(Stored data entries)
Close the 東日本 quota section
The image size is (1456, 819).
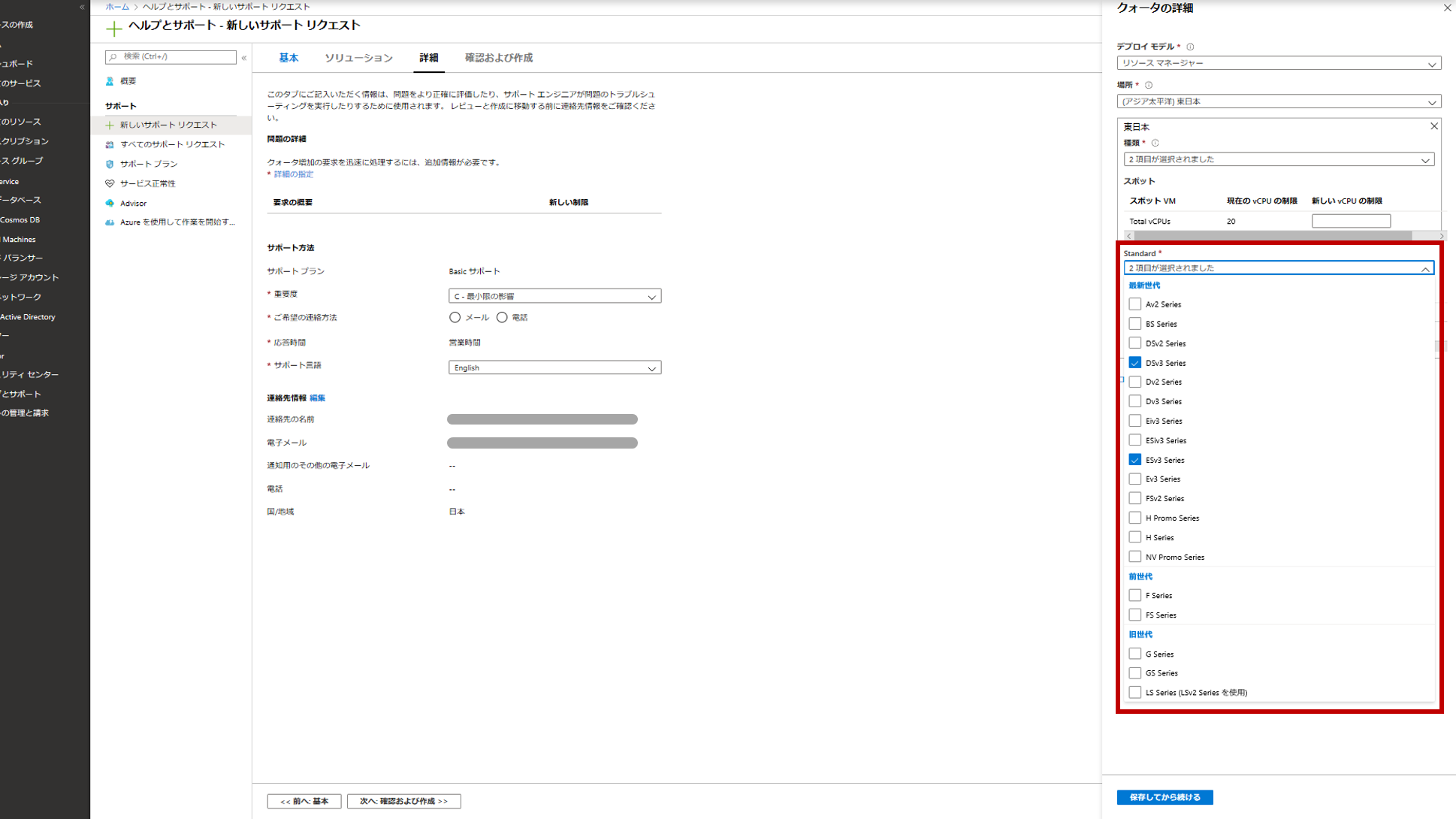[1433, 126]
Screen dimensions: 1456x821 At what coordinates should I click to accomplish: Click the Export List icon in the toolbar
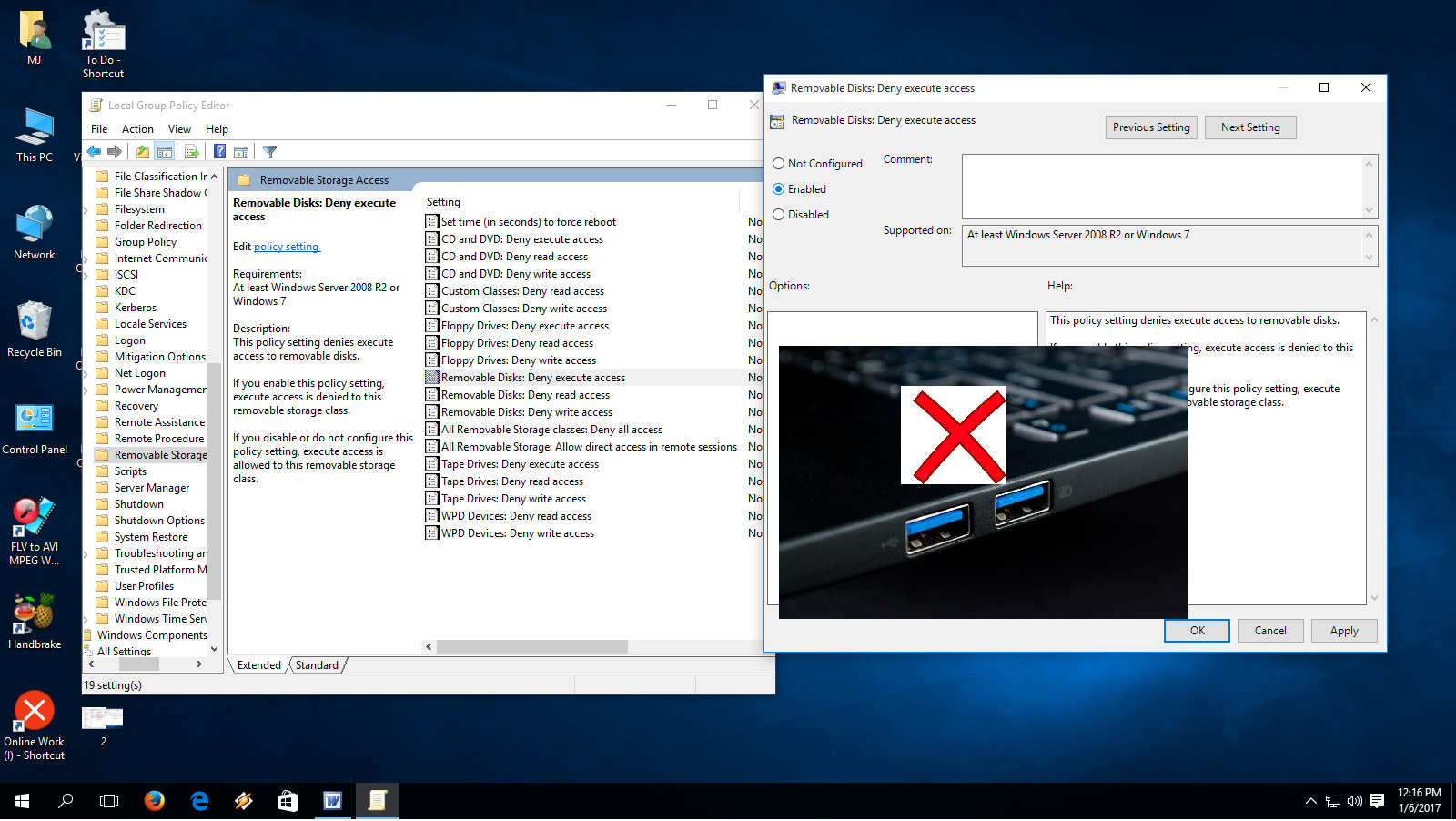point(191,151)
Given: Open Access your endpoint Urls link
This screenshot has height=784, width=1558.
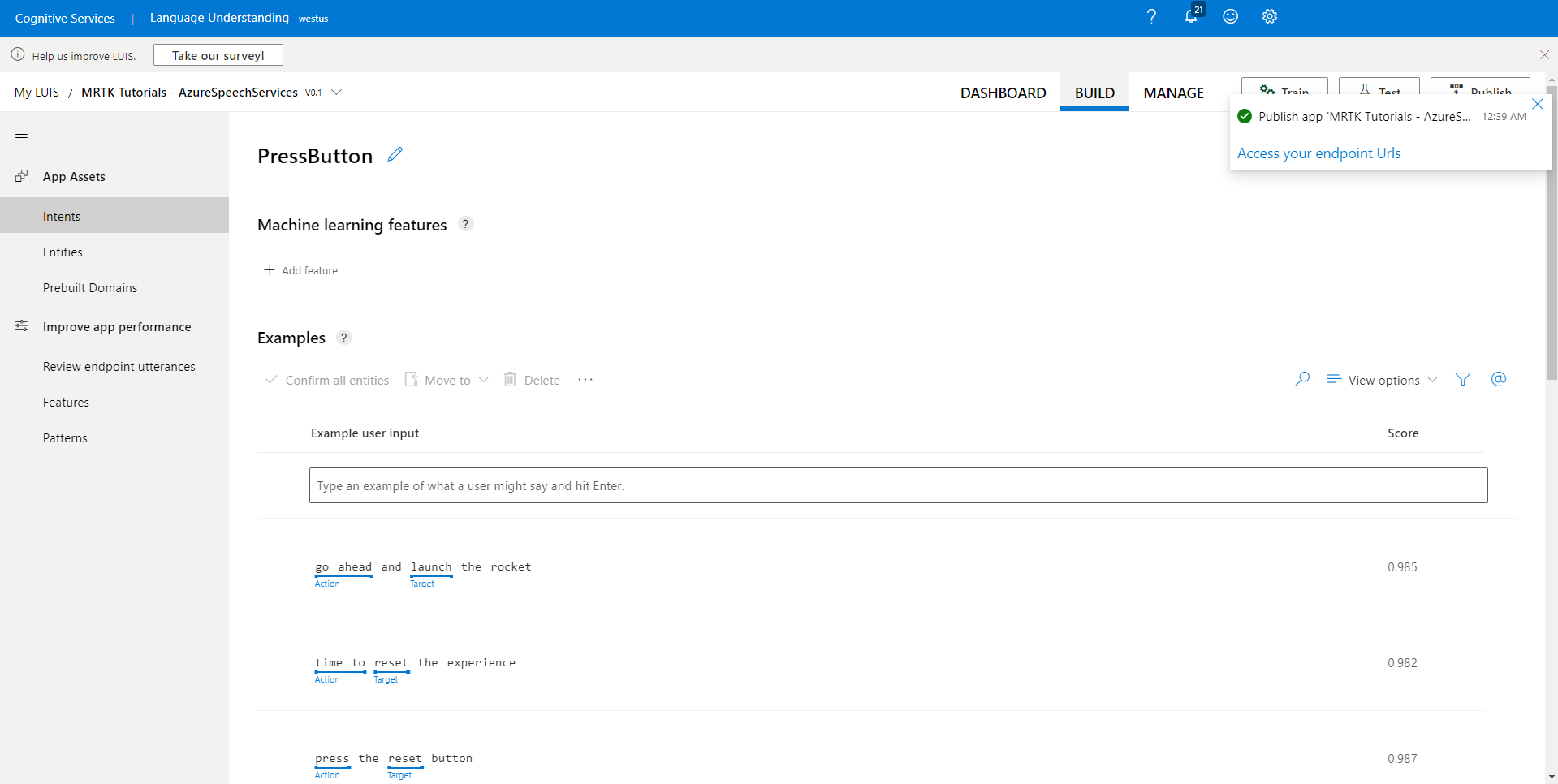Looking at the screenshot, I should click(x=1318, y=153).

Aim of the exercise: Write out exactly the lines beginning with the line that holds "Given: Open Access your endpoint Urls link" and ending with the final line of the data, both ends included, without the pictures.

Reply to the exercise:
Given: Open Access your endpoint Urls link
This screenshot has height=784, width=1558.
Looking at the screenshot, I should click(x=1318, y=153).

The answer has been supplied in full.